Le conflit kurdo-turc, le plus vieux conflit du Moyen-Orient

Le Dialogue

Un combattant kurde syrien regarde un drapeau national turc qui traverse la frontière depuis la ville kurde syrienne de Kobane, également connue sous le nom d'Ain al-Arab, dans le nord du gouvernorat d'Alep, le 18 octobre 2019. Les troupes du régime syrien et soldats russes  sont entrés le 16 octobre  dans la ville frontalière clé de Kobane, à la suite d'un accord conclu avec les autorités kurdes au milieu d'une offensive turque meurtrière. Kobane est une ville hautement symbolique pour les Kurdes de Syrie, dont les forces avaient en 2015 arraché la ville au contrôle du groupe État islamique (EI) dans une bataille épique soutenue par la coalition dirigée par les États-Unis. /AFP/-
 

Plus de 40 millions de Kurdes vivent au Moyen-Orient, et leur territoire, le Kurdistan, est divisé entre quatre États : l'Iran, l'Irak, la Syrie et la Turquie. Dans ce dernier pays, qui compte près de 85 millions d'habitants, les Kurdes représentent environ un cinquième de la population. 
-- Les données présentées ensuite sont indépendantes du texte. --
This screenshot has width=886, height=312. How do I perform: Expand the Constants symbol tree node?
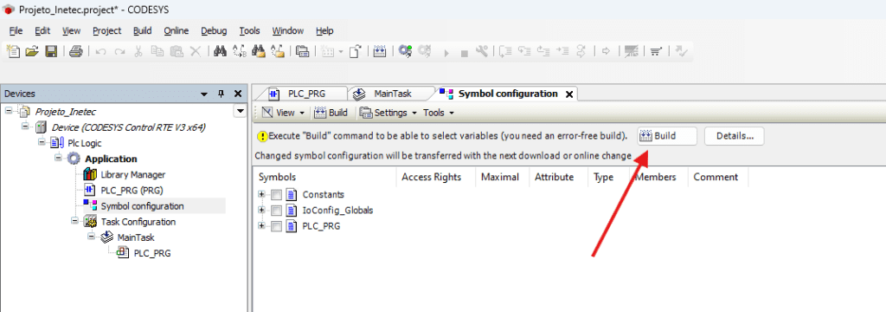coord(261,194)
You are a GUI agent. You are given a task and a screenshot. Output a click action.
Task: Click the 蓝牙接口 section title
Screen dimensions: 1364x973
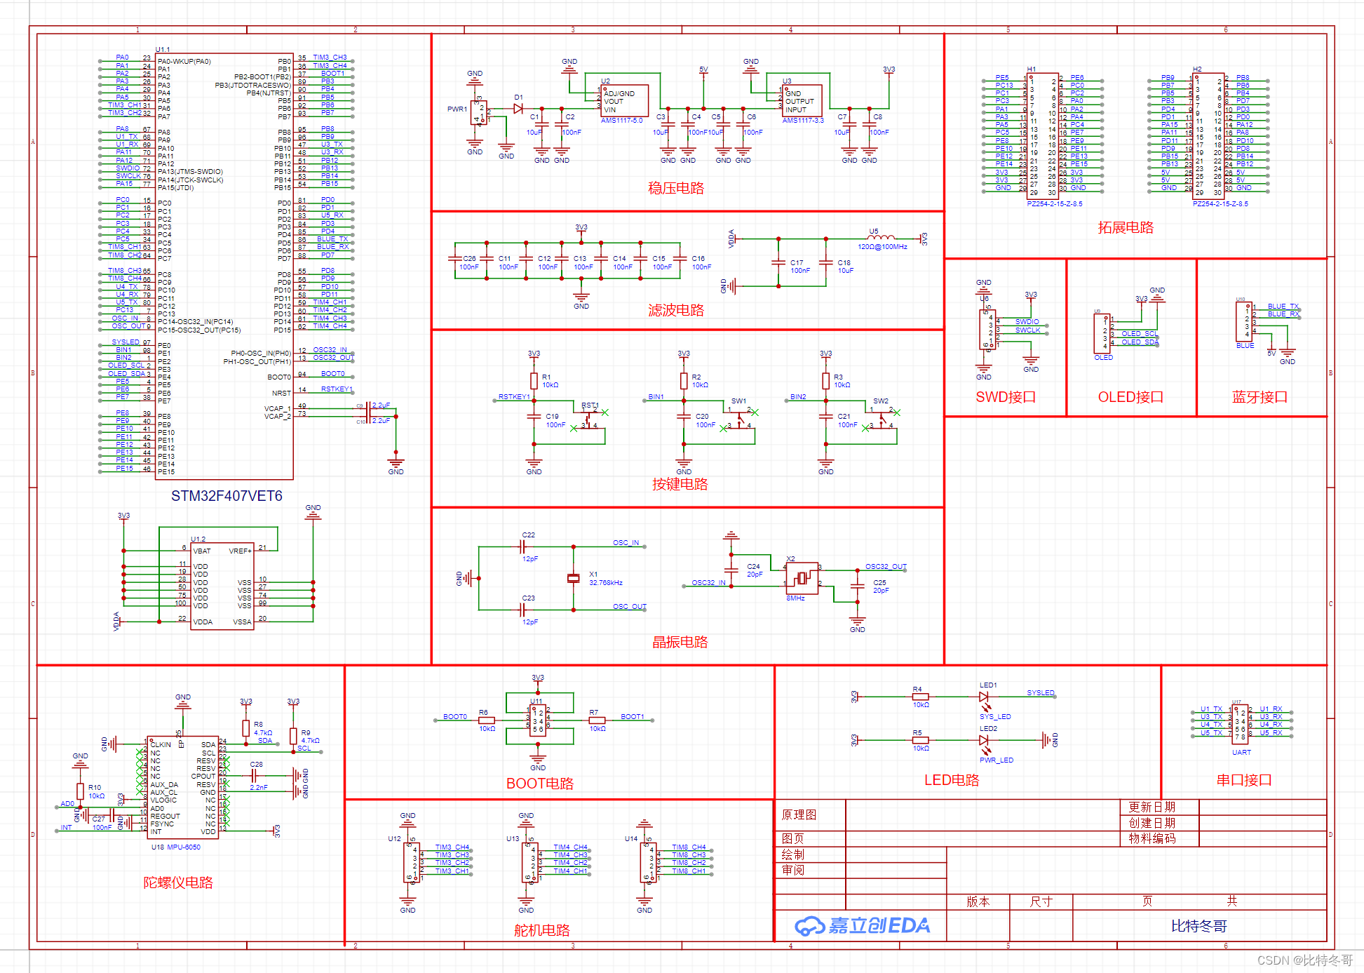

Le conflit turco-kurde est le plus long du genre, non seulement au Moyen-Orient, mais aussi dans le monde, car les racines du conflit turco-kurde remontent aux dernières années de l'Empire ottoman, notamment avec le soulèvement de Cheikh Obaidullah Al-Nahri en 1880, puis les soulèvements badrakhanides sur l'île de Botan. Conflit latent ou de peu d’intensité, depuis la naissance de la République turque avec Mustafa Kemal Atatürk (1881-1938), il s'est intensifié beaucoup plus tard, après qu'Abdullah Ocalan ait fondé le PKK (Kurde : partie du Kurdistan Gherkarin) en 1978, une organisation politico-militaire, revendiquant l’indépendance du Kurdistan d’Anatolie. Depuis cette date, cette organisation est qualifiée comme terroriste par le pouvoir turc.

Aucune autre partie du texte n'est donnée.